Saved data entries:
▬▬▬▬▬▬▬▬▬▬

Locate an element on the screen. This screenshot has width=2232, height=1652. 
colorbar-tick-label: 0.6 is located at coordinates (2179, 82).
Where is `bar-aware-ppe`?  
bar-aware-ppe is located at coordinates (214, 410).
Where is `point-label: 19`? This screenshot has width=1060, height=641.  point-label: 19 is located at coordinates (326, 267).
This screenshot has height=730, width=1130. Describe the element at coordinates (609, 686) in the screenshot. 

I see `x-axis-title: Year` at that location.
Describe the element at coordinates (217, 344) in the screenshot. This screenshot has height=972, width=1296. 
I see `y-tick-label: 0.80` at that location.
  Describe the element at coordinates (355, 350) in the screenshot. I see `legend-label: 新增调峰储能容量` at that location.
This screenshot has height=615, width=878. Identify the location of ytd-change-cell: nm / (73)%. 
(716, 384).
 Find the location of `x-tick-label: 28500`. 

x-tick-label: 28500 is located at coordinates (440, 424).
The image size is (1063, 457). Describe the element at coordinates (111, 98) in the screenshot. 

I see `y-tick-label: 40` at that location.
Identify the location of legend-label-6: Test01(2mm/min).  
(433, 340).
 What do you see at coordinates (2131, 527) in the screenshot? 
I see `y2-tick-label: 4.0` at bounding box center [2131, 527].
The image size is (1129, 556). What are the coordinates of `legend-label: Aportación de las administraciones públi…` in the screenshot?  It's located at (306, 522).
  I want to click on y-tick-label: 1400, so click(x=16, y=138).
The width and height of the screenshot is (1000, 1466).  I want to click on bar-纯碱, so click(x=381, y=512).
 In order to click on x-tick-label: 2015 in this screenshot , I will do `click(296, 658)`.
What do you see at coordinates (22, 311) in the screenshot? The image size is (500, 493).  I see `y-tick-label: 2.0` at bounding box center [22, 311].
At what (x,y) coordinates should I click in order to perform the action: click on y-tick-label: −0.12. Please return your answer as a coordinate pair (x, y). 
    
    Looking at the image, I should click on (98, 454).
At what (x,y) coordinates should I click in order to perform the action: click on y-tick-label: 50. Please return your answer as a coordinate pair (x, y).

▬▬▬▬▬▬▬▬▬▬

**TASK:** Rewrite all of the records above, replacing every "This screenshot has" with "The screenshot has" and leaving everything else unchanged.

**YOUR SOLUTION:**
Locate an element on the screen. The screenshot has width=2232, height=1652. 
colorbar-tick-label: 0.6 is located at coordinates (2179, 82).
Where is `bar-aware-ppe`?  
bar-aware-ppe is located at coordinates (214, 410).
Where is `point-label: 19`? The screenshot has width=1060, height=641.  point-label: 19 is located at coordinates (326, 267).
The screenshot has height=730, width=1130. Describe the element at coordinates (609, 686) in the screenshot. 

I see `x-axis-title: Year` at that location.
Describe the element at coordinates (217, 344) in the screenshot. The screenshot has height=972, width=1296. 
I see `y-tick-label: 0.80` at that location.
  Describe the element at coordinates (355, 350) in the screenshot. I see `legend-label: 新增调峰储能容量` at that location.
The screenshot has height=615, width=878. Identify the location of ytd-change-cell: nm / (73)%. 
(716, 384).
 Find the location of `x-tick-label: 28500`. 

x-tick-label: 28500 is located at coordinates (440, 424).
The image size is (1063, 457). Describe the element at coordinates (111, 98) in the screenshot. 

I see `y-tick-label: 40` at that location.
Identify the location of legend-label-6: Test01(2mm/min).  
(433, 340).
 What do you see at coordinates (2131, 527) in the screenshot? 
I see `y2-tick-label: 4.0` at bounding box center [2131, 527].
The image size is (1129, 556). What are the coordinates of `legend-label: Aportación de las administraciones públi…` in the screenshot?  It's located at (306, 522).
  I want to click on y-tick-label: 1400, so click(x=16, y=138).
The width and height of the screenshot is (1000, 1466).  I want to click on bar-纯碱, so click(x=381, y=512).
 In order to click on x-tick-label: 2015 in this screenshot , I will do `click(296, 658)`.
What do you see at coordinates (22, 311) in the screenshot? The image size is (500, 493).  I see `y-tick-label: 2.0` at bounding box center [22, 311].
At what (x,y) coordinates should I click in order to perform the action: click on y-tick-label: −0.12. Please return your answer as a coordinate pair (x, y). 
    
    Looking at the image, I should click on (98, 454).
At what (x,y) coordinates should I click in order to perform the action: click on y-tick-label: 50. Please return your answer as a coordinate pair (x, y).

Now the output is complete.